Introduction to Cloud Computing with Docker

Professor Robert J. Brunner

</DIV>


Introduction

In this Notebook, we will review some basic Docker issues, including an overview of the Docker engine and basic Docker usage scenarios, advanced Docker commands, how to acquire the Hadoop docker image, and how how to perform a Boot2Docker tune-up.


Docker Overview

To date in this course, we have pulled Docker images from the official Docker registry hub, run containers from these images, and stopped containers that were running. While this basic approach has already provided considerable benefit, Docker actually supports significantly more functionality. Before proceeding, a quick overview of the Docker technology should prove useful.

First, in order to run any Docker commands, we need to have a Docker daemon process. The Docker daemon processes the Docker commands that we enter, such as docker ps or docker run. On Linux systems, this daemon is fairly lightweight since many of the core functions required for Docker to work are embedded in the Linux kernel. On Windows or Mac OSX laptops, however, we need a separate application to function as the Docker daemon. This application is Boot2Docker, which uses the VirtualBox virtual appliance manager to operate a compact Linux OS (tinycore64 Linux) to provide the Docker daemon functionality. Since we are using a remote Docker daemon like Boot2Docker, we do not need to use sudo before executing any Docker command, as is typically shown in the Docker documentation. The docker daemon can be explicitly run by using the docker -d command, but in this class we do not need to do this since the boot2docker application already provides us with a Docker daemon.

Docker manages software by dealing with layers. A read-only layer is known as an image, and images can be stacked to form a more complex image. In this manner, we can start with a base operating system image and add software layers on top of this parent image to build a more complex image.
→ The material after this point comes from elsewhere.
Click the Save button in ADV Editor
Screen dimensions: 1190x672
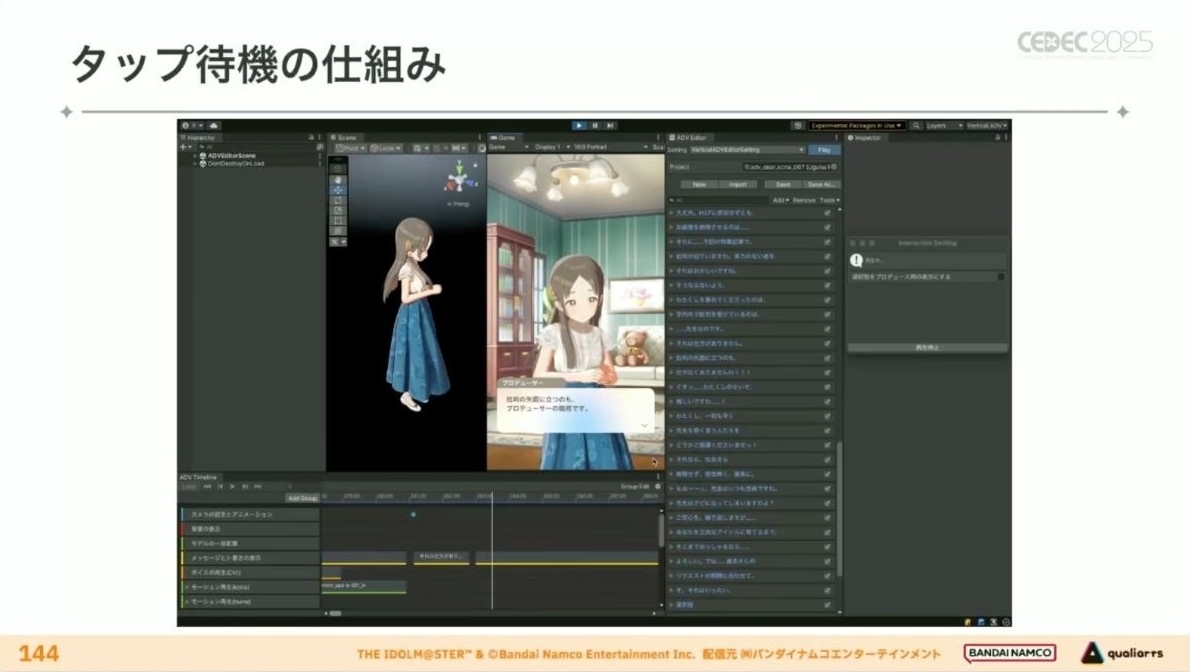pyautogui.click(x=783, y=184)
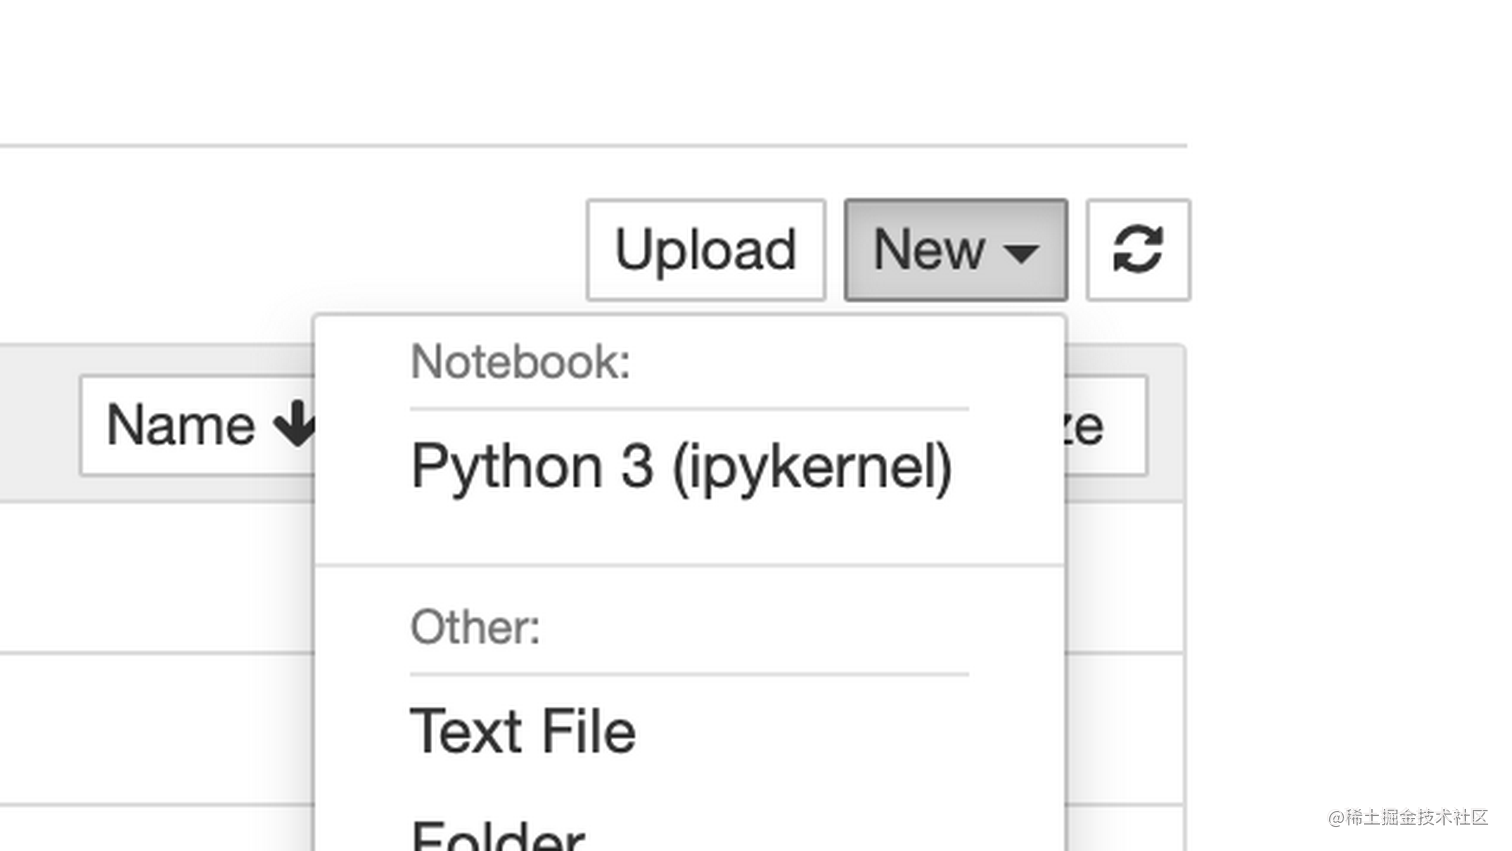Refresh the notebook file list

(1138, 250)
This layering can be seen when you pull a Docker image and different components are individually pulled from the Docker registry. Images do not change and thus they have no state. Images are referred to by a 64 hexadecimal digit string, although a short identifier string consisting of the first twelve digits can be used at the command line.
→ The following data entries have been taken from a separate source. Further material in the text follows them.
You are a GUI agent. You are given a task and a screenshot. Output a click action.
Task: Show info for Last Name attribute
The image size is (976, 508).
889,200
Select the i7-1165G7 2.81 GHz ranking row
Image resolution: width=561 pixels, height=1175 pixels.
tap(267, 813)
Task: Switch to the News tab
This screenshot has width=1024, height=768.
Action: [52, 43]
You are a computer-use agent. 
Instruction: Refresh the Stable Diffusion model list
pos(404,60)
When an image is run, a new Docker container is created from the indicated image in which changes are allowed. The container can run in either detached or foreground mode. Detached mode is often used by servers (like our IPython Notebook server) as the container runs in the background. Interactions with the server are either through networked connections or via shared volumes. A detached container can be connected to via a docker attach command, or via the exec command for containers that support interactive access. In foreground mode, the container by default attaches to the console's STDIN, STDOUT, and STDERR (although this can be changed).

A running container can be referenced in one of three ways:

  1. the full 64 hexadecimal digit string (UUID)
  2. the first twelve digits from the full digit string (short UUID)
  3. the human readable name assigned by the Docker daemon (or via a provided tag).
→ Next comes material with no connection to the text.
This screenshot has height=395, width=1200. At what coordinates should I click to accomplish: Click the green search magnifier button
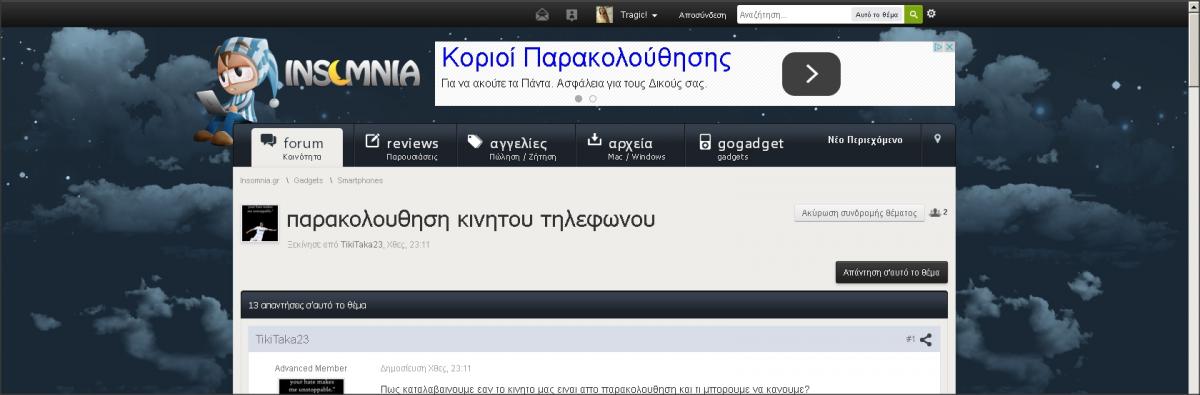(913, 15)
A container can have an explicit restart policy, which can be useful for running server processes, for example, a container can be started to always restart when a container exits. In addition, by default a container's file system persists after the container exists. This allows post-mortem debugging, however, these zombie containers can quickly add up, consuming resources. A container can be started with the --rm flag to indicate that the container's file system should be removed after the container exits.


Hadoop Docker image

If you haven't yet done so, download the Hadoop Docker image built by SequenceIQ using an Ubuntu OS. Note that this is a trusted Docker container, and is automatically built and made available on the Docker Hub registry.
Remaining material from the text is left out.